§ Description of the task
Update the material starting at the line containing "Screen dimensions: 700x390" and ending at the line containing "tap(278, 450)", replacing "Setup menu" with "Settings menu" and leaving everything else as it is. Give only those lines.

*-*-*

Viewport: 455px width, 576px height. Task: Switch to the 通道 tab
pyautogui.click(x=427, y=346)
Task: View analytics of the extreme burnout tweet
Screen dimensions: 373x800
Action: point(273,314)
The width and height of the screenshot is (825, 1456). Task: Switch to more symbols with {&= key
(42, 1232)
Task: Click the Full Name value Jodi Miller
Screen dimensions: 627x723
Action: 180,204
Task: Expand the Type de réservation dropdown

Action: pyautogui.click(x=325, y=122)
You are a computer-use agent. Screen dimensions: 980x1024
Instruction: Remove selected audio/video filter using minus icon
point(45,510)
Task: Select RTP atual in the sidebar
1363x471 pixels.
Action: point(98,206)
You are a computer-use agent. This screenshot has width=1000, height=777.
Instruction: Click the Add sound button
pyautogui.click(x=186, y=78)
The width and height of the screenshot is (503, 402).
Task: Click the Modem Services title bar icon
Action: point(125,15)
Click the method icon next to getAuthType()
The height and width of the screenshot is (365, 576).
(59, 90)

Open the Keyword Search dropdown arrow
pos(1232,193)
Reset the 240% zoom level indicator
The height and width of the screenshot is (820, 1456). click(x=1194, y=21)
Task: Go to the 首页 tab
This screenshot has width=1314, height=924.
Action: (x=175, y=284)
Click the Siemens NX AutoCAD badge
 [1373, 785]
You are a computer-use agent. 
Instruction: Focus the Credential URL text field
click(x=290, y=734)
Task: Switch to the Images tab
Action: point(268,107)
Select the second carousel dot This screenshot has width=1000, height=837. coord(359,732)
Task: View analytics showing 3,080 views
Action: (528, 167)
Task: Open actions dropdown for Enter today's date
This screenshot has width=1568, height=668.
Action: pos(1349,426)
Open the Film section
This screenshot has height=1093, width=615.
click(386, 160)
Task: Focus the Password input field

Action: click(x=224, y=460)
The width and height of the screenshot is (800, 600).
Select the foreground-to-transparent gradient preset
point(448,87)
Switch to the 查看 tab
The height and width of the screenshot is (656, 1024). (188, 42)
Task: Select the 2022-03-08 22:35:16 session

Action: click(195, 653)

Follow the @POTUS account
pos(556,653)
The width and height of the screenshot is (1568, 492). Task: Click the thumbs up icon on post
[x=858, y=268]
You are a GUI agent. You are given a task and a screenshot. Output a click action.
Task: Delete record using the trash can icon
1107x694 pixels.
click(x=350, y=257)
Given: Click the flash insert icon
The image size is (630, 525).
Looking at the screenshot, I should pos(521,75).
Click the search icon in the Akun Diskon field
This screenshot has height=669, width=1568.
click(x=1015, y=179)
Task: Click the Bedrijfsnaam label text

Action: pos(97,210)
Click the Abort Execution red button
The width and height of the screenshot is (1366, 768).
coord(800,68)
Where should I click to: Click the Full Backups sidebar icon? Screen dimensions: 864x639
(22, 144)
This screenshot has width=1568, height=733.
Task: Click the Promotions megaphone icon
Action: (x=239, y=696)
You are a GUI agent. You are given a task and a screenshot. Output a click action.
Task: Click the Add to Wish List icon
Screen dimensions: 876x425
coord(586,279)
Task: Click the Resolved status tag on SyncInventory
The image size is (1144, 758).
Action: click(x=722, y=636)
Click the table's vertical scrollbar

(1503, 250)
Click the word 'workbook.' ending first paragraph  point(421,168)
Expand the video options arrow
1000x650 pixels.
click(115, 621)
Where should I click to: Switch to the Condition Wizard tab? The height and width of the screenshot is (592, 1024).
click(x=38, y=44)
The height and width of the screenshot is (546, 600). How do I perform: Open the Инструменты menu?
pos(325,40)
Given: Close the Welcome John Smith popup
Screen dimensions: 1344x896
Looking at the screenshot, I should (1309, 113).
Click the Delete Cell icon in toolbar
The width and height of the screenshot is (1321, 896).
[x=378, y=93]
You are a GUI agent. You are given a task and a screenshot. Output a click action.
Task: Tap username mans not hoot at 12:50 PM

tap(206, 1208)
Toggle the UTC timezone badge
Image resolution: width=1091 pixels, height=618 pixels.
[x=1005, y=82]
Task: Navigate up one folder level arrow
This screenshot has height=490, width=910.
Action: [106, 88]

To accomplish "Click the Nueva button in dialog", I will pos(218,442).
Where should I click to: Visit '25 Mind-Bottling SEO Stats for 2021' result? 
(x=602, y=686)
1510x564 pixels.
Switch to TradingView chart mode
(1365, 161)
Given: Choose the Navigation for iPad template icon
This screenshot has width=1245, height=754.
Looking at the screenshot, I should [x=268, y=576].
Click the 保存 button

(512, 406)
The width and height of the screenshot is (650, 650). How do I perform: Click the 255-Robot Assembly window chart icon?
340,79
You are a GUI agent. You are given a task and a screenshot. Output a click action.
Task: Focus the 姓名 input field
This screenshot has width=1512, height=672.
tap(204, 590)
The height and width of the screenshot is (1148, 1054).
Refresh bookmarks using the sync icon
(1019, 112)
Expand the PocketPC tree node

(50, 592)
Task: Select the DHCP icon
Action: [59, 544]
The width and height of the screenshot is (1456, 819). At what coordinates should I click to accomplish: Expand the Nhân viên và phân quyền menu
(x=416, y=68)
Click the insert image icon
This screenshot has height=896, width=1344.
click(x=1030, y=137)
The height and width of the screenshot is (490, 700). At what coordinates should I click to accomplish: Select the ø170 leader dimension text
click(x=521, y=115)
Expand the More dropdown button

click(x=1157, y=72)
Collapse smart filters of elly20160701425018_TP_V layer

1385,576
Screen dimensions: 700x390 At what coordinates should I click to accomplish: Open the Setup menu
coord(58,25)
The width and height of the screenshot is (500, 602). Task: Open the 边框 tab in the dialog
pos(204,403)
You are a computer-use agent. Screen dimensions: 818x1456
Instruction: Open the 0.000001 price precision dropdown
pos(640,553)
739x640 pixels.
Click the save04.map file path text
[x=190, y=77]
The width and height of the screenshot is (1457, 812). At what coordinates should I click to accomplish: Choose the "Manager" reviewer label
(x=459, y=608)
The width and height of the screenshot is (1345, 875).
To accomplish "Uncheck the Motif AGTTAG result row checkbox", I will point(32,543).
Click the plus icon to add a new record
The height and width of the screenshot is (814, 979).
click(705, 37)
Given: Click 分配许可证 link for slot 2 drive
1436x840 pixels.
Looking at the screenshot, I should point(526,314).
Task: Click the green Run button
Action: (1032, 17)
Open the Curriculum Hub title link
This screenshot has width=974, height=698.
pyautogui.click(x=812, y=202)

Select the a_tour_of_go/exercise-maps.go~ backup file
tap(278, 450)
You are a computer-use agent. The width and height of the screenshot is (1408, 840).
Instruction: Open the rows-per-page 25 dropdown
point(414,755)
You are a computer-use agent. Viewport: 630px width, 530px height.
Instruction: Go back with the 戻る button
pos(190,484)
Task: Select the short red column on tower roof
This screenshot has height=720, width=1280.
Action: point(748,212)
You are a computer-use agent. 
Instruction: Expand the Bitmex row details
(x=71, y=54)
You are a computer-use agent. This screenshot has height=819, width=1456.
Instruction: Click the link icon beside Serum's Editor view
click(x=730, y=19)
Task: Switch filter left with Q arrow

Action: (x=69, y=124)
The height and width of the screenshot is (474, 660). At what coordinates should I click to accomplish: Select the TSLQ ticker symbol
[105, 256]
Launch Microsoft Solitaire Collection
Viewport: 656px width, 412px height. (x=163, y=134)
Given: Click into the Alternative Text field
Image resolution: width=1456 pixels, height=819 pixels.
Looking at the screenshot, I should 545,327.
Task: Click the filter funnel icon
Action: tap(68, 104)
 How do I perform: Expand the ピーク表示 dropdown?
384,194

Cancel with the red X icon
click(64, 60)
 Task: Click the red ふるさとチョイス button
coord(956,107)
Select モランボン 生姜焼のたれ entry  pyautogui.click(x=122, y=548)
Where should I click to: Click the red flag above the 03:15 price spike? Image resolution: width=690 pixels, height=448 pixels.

*-*-*

§ Solution
Screen dimensions: 700x390 At what coordinates should I click to accomplish: Open the Settings menu
coord(58,25)
The width and height of the screenshot is (500, 602). Task: Open the 边框 tab in the dialog
pos(204,403)
You are a computer-use agent. Screen dimensions: 818x1456
Instruction: Open the 0.000001 price precision dropdown
pos(640,553)
739x640 pixels.
Click the save04.map file path text
[x=190, y=77]
The width and height of the screenshot is (1457, 812). At what coordinates should I click to accomplish: Choose the "Manager" reviewer label
(x=459, y=608)
The width and height of the screenshot is (1345, 875).
To accomplish "Uncheck the Motif AGTTAG result row checkbox", I will point(32,543).
Click the plus icon to add a new record
The height and width of the screenshot is (814, 979).
click(705, 37)
Given: Click 分配许可证 link for slot 2 drive
1436x840 pixels.
Looking at the screenshot, I should point(526,314).
Task: Click the green Run button
Action: (1032, 17)
Open the Curriculum Hub title link
This screenshot has width=974, height=698.
pyautogui.click(x=812, y=202)

Select the a_tour_of_go/exercise-maps.go~ backup file
tap(278, 450)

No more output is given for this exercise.